▸ Exercise objective: An exact copy of every entry is needed here; the images stay out.
◆ ◆ ◆ ◆ ◆
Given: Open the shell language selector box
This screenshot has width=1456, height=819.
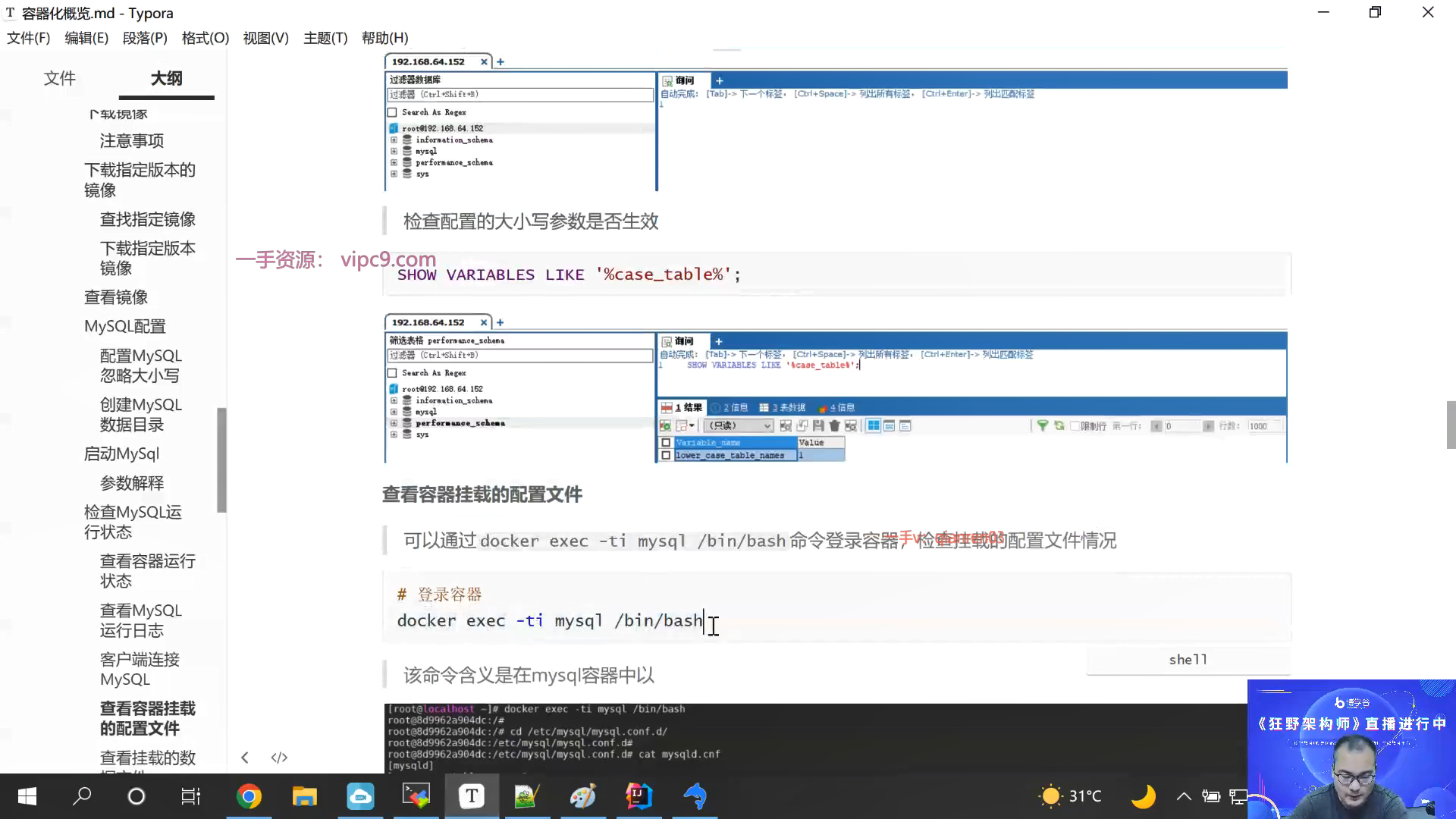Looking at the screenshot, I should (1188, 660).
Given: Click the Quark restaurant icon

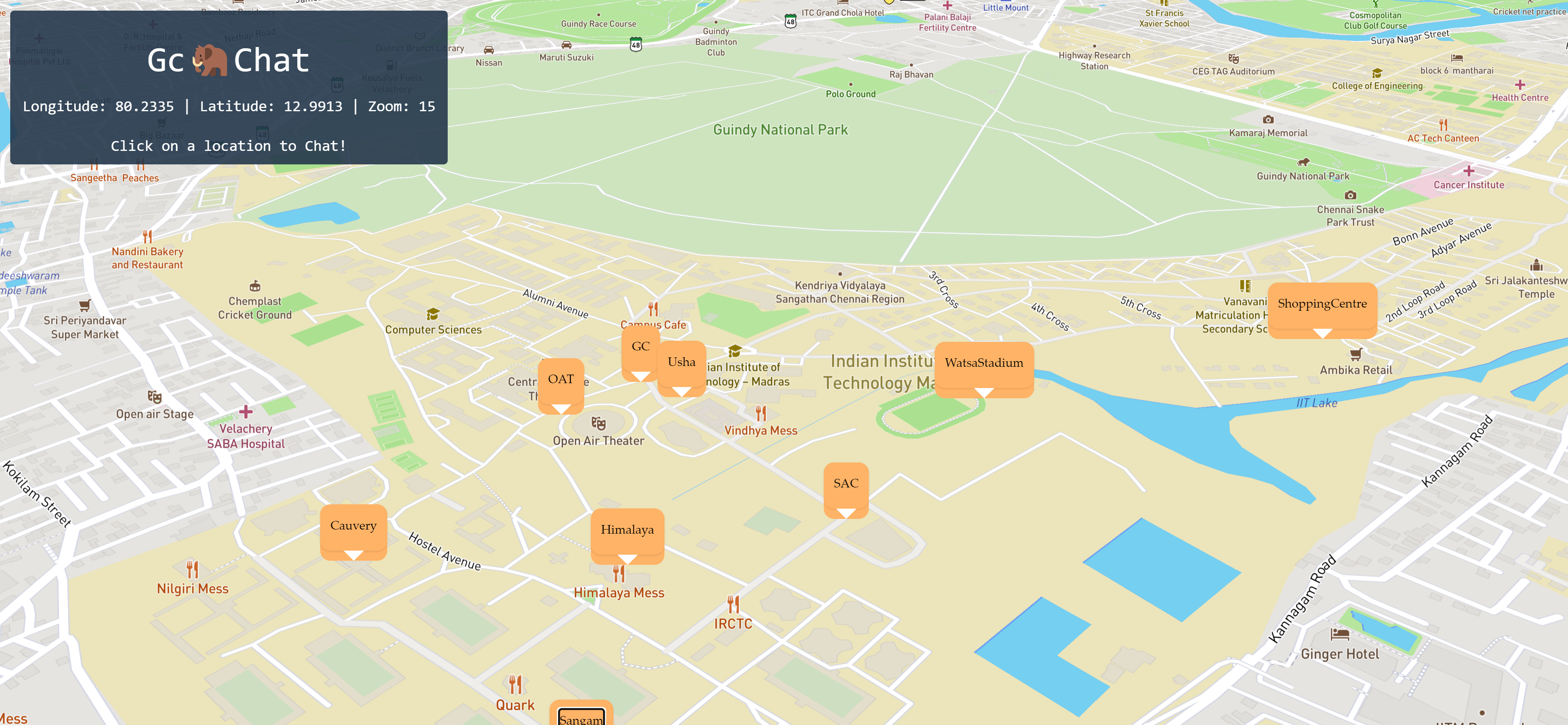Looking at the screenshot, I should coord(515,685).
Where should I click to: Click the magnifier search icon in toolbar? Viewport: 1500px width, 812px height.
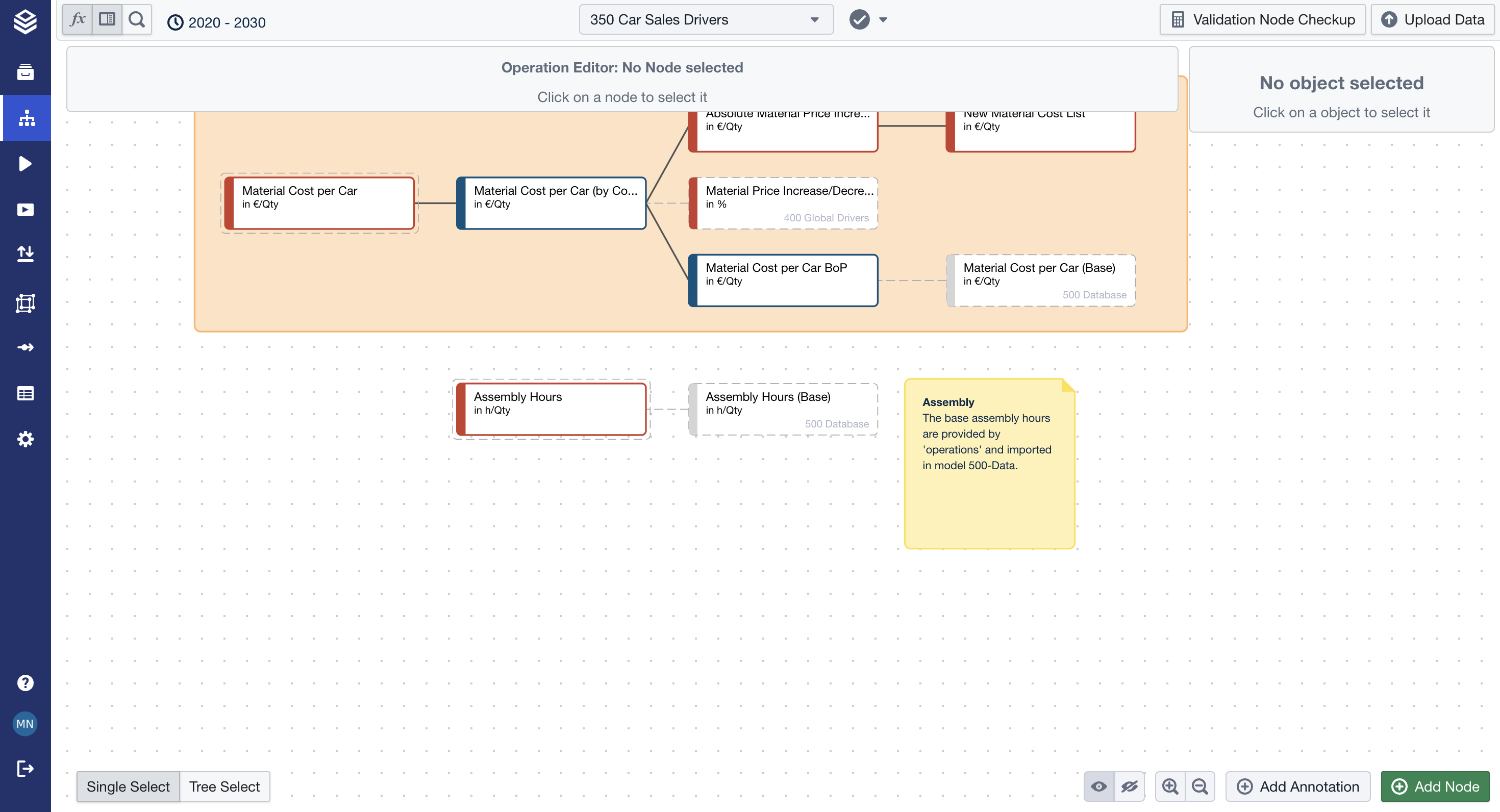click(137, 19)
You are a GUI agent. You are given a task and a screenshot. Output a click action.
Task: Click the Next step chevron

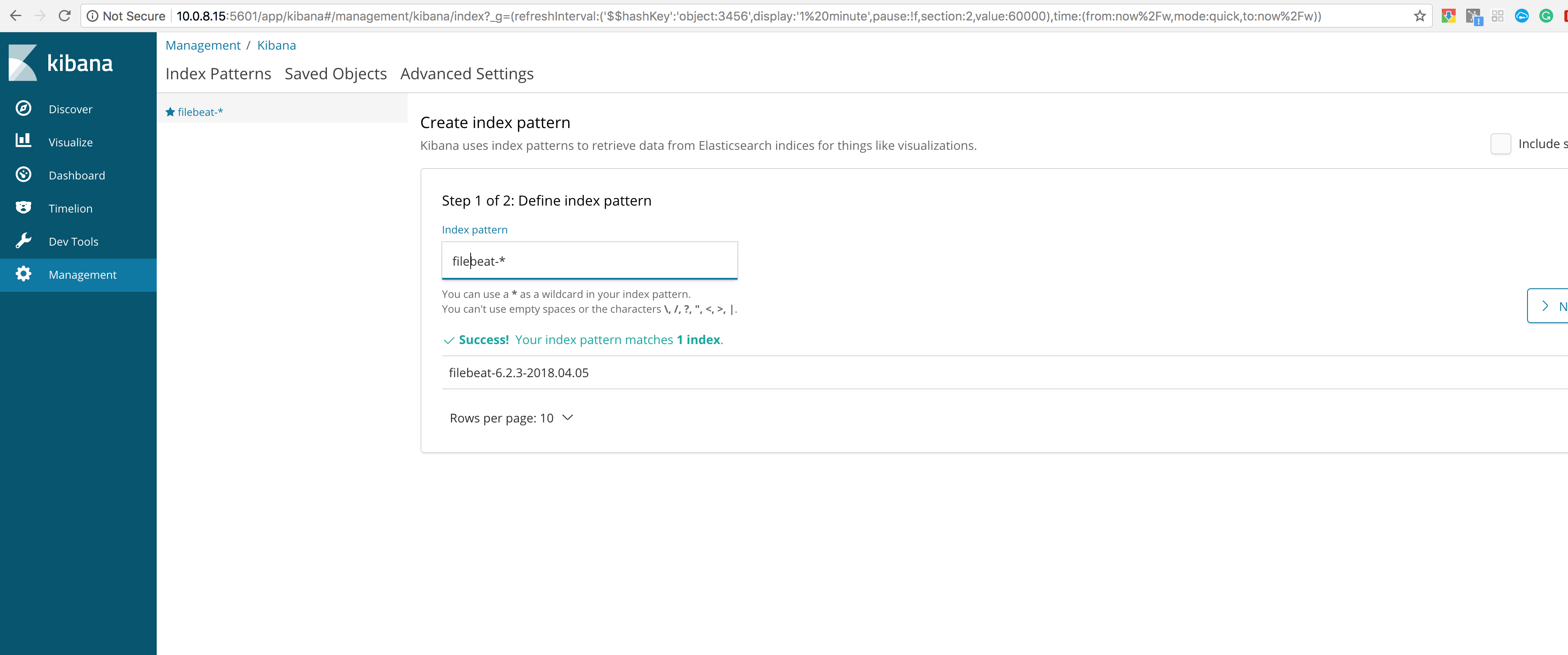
◆ ◆ ◆ ◆ ◆
▸ Response to the exercise:
Given: Open the shell language selector box
This screenshot has width=1456, height=819.
Looking at the screenshot, I should (1188, 660).
Given: Click the Quark restaurant icon

Looking at the screenshot, I should coord(515,685).
Where should I click to: Click the magnifier search icon in toolbar? Viewport: 1500px width, 812px height.
click(137, 19)
You are a GUI agent. You are given a task and a screenshot. Output a click action.
Task: Click the Next step chevron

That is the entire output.